**INPUT RECORDS:**
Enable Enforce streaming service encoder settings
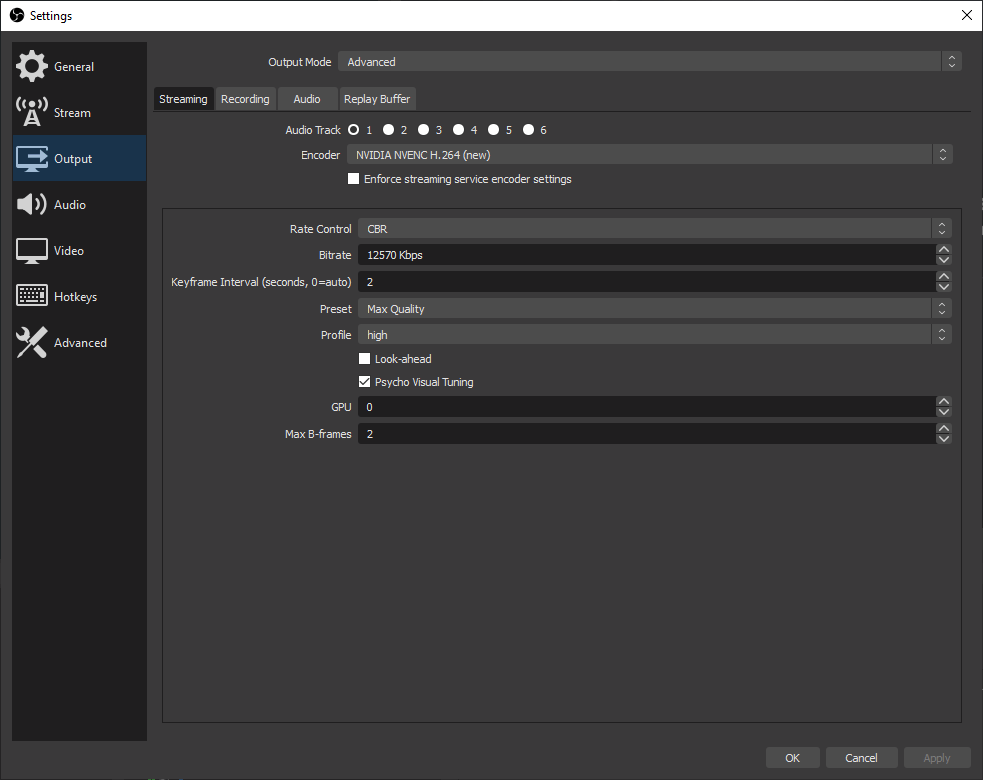 [x=353, y=178]
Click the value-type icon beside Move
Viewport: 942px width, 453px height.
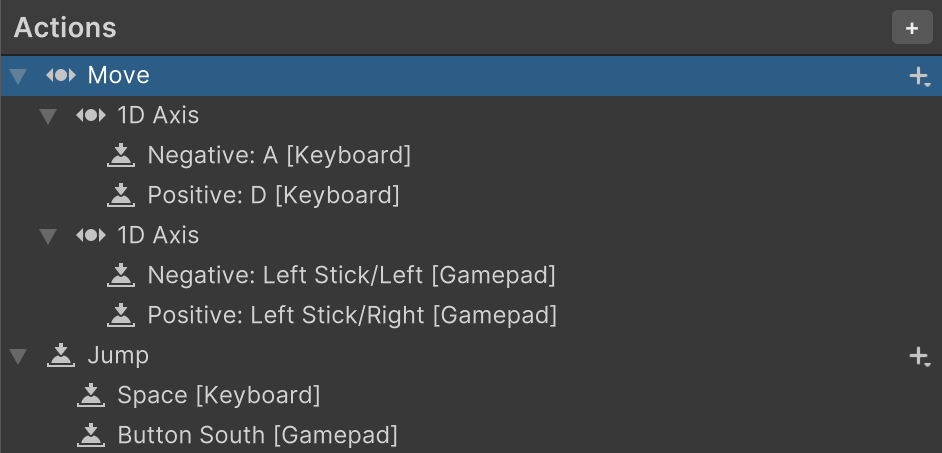tap(61, 76)
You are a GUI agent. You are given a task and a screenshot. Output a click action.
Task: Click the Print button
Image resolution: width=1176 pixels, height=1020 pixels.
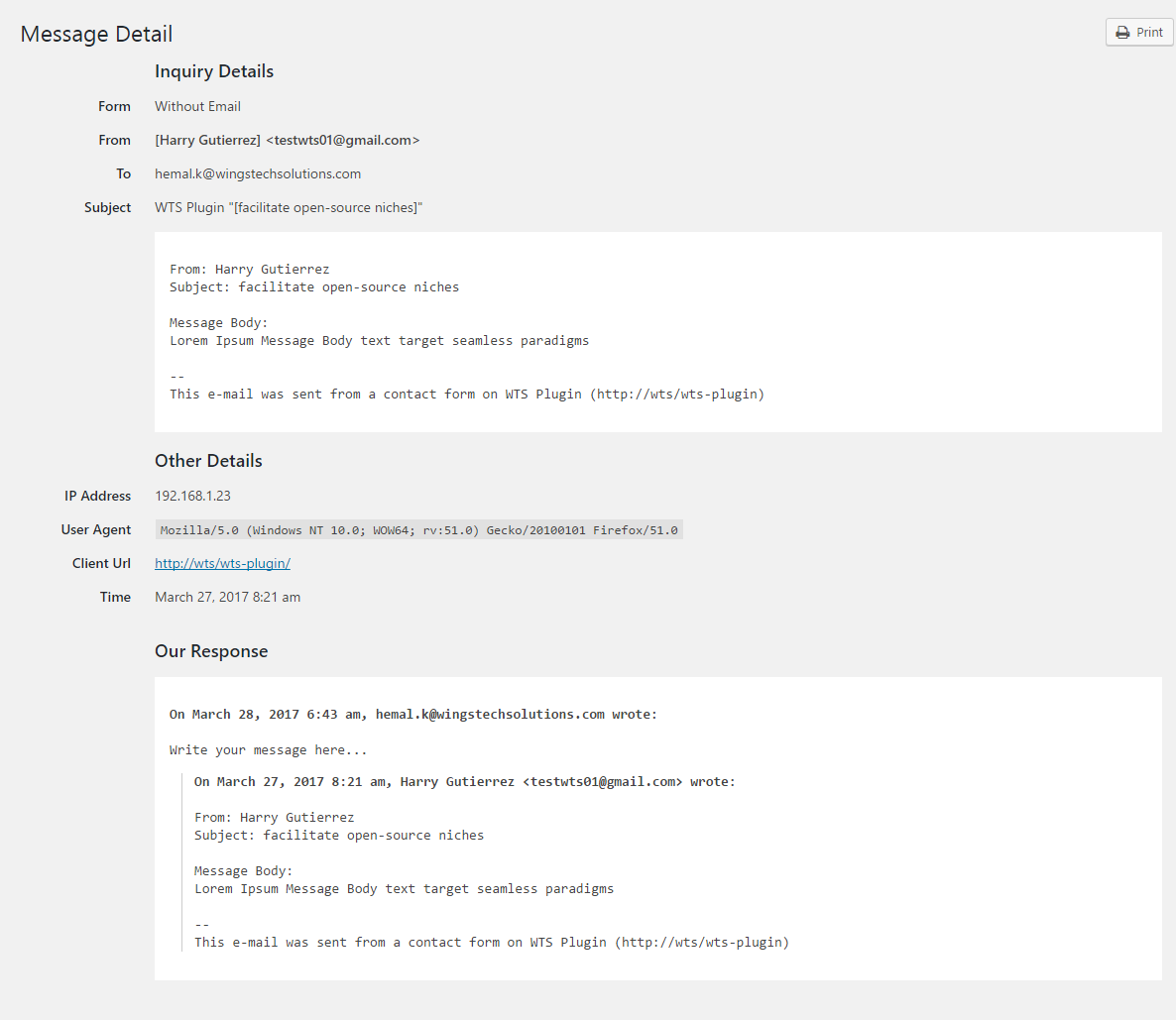1139,33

**AIM OF THE EXERCISE:**
Take the listing above and restate it word for word, without its pictures.

**RESULT FOR THIS EXERCISE:**
Enable Enforce streaming service encoder settings
 [x=353, y=178]
Click the value-type icon beside Move
Viewport: 942px width, 453px height.
tap(61, 76)
You are a GUI agent. You are given a task and a screenshot. Output a click action.
Task: Click the Print button
Image resolution: width=1176 pixels, height=1020 pixels.
1139,33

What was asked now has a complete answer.